Students in the pandemic have been under a lot of stress, whether they’re learning virtually through Zoom classes, or are learning in person with social distancing. As the pandemic is reaching the one year mark, it’s easy to see the decline in quality of both life and work done by students. When learning through Zoom, students find it hard to pay attention to what is being taught, and oftentimes students feel overwhelmed with the amount of homework assigned when learning virtually. Here at ONU, last semester was an early start/early finish calendar. Despite having the same number of weeks in the semester, and no breaks, it felt as though professors were trying to cram in more information in.
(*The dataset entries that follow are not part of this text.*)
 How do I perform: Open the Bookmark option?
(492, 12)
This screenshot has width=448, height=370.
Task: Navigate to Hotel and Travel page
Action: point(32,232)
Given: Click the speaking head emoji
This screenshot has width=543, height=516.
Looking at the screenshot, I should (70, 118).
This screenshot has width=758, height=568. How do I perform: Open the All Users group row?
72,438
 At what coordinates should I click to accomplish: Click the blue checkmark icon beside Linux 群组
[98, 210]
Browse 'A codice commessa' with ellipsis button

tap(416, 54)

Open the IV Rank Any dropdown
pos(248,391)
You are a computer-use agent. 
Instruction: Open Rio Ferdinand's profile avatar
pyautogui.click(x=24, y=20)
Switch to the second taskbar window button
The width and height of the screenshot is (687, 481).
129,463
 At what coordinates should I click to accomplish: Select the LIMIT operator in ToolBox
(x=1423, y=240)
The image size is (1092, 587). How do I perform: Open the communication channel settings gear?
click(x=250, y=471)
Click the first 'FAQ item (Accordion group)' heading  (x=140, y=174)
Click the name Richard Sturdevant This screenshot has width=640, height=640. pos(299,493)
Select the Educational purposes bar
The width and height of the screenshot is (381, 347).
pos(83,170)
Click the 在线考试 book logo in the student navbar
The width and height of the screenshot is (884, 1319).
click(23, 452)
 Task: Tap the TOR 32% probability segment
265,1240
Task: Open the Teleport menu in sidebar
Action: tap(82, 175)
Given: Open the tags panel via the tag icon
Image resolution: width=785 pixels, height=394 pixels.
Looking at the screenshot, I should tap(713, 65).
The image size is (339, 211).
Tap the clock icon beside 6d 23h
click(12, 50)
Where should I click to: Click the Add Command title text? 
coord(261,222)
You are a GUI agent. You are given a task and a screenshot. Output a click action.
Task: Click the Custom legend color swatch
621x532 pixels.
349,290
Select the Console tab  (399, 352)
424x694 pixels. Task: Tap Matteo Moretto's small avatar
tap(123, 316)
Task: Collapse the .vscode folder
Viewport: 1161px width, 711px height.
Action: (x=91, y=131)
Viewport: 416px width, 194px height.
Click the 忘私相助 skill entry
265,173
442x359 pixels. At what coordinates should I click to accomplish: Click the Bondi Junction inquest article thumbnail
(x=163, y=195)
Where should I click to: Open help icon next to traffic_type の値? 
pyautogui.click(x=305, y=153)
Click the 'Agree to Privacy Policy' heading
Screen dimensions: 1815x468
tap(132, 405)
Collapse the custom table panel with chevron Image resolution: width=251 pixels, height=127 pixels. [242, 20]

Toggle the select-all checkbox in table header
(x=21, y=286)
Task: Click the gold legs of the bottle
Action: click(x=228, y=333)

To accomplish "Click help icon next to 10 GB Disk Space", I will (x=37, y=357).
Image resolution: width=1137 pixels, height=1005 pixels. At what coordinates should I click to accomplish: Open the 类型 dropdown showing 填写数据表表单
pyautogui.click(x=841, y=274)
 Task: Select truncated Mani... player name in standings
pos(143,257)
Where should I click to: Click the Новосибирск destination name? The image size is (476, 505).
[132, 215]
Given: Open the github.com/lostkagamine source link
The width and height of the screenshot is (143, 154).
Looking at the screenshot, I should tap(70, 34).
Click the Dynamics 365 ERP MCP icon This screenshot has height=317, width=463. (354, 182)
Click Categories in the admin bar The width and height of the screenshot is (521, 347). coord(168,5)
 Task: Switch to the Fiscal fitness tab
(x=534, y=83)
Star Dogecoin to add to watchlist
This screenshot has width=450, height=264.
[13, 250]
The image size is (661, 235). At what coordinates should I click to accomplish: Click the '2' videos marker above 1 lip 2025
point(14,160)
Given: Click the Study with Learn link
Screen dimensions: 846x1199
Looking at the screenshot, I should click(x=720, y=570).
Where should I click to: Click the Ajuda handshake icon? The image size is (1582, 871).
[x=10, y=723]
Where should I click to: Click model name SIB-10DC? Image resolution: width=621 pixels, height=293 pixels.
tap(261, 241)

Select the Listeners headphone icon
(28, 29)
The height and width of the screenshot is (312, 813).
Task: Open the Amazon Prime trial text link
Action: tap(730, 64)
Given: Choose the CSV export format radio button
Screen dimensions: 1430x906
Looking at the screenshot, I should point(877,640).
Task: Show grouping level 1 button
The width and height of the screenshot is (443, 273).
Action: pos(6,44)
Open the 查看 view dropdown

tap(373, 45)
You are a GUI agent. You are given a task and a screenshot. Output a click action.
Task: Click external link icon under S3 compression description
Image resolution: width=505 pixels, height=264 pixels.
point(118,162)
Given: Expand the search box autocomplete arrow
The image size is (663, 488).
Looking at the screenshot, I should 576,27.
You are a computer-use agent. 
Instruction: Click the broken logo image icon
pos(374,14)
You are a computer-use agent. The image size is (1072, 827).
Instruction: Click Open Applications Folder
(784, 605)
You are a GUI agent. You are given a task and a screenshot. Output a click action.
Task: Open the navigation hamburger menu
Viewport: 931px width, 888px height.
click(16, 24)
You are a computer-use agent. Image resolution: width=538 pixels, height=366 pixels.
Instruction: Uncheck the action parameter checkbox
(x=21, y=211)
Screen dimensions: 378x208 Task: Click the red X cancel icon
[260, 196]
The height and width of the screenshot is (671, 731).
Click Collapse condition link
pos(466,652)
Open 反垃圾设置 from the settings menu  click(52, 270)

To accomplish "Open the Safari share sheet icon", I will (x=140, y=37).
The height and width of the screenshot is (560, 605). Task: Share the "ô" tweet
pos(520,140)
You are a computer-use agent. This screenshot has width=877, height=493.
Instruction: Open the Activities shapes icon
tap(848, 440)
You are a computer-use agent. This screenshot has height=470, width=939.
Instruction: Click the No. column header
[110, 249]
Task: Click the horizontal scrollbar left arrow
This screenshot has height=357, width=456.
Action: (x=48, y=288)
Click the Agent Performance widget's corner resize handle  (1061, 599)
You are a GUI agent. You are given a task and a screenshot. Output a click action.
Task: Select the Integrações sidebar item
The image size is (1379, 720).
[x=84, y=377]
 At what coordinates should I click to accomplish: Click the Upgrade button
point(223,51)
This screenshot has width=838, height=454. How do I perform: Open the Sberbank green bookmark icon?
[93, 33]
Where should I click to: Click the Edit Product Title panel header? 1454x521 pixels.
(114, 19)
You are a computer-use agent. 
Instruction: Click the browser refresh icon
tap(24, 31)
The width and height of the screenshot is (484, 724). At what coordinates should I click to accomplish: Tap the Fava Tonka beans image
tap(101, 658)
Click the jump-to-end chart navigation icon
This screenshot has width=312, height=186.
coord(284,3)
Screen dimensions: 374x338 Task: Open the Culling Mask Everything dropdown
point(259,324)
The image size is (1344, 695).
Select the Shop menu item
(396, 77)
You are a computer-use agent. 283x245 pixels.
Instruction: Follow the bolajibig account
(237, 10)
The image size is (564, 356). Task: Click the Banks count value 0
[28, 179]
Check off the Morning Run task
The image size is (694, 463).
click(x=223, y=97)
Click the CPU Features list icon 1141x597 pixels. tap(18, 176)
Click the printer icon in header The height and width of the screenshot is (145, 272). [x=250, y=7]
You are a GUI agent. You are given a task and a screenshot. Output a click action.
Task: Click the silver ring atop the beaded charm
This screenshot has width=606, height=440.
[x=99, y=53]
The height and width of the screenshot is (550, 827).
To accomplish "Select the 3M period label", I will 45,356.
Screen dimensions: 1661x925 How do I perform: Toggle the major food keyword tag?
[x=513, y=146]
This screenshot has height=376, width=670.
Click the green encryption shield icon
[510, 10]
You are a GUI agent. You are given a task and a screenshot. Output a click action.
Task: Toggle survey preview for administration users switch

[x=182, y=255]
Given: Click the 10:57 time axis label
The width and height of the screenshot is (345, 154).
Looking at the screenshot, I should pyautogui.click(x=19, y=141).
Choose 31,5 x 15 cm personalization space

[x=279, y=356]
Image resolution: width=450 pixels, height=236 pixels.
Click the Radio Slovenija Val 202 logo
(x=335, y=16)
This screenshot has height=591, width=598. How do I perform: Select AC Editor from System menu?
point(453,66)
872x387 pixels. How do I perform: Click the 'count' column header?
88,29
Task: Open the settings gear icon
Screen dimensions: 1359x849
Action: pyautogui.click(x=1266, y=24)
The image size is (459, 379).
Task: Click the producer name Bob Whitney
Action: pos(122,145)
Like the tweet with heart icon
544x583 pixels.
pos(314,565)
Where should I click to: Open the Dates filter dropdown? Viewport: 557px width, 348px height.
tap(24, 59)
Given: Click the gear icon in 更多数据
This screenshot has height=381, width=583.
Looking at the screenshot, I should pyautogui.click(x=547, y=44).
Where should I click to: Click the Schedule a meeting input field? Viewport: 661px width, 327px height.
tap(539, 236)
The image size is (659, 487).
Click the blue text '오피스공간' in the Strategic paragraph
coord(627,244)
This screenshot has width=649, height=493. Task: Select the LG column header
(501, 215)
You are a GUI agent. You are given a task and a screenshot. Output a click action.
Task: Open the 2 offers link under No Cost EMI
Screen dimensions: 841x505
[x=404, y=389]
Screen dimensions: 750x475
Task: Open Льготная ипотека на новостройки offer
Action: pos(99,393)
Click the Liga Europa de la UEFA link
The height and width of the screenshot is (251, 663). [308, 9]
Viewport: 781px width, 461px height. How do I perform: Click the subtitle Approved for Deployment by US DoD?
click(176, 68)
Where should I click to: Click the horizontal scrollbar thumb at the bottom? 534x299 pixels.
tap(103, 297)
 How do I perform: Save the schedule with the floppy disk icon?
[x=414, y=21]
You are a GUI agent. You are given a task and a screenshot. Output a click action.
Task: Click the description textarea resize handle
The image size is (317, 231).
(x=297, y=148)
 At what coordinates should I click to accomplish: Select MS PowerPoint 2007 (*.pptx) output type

As the semester progressed, the lack of breaks was detrimental to the wellbeing of students.

Burnout has always been a thing, but it’s much more prevalent now that students have been learning during the pandemic for a year. On top of burnout, most events have been virtual, or socially distanced, which can make it hard to interact with peers and feel connected to the campus community. Even more social distancing was implemented in the freshman dorms, where most dorms house a single student. This can also deter students from being involved in the wonderful things ONU has to offer and can make them feel isolated during a big change in their life.

Emotional Support Animals can help reduce stress, anxiety, and depression, which many students have been facing throughout the pandemic. (Kenzie Smith/ Northern Review)

For this reason, I feel that emotional support animals (ESAs) should be more accessible to students on campus. The counseling center does not write any ESA recommendations, but they do refer students to outside therapists and counselors to write the recommendations. I respect this because I understand that not everyone needs an ESA and would rather just like to have an animal with them.

However, in the midst of a pandemic and financial instability, it would be nice to see ESAs more accessible on campus. Therapy is expensive and some insurances don’t cover it, or will only cover a portion of the cost. Another drawback to the referrals is that most therapy has moved to virtual/ tele-therapy right now which could make it harder to feel comfortable with the referred therapist, whereas students who have gone to the counseling center enough to consider having an ESA will already be comfortable with their counselor.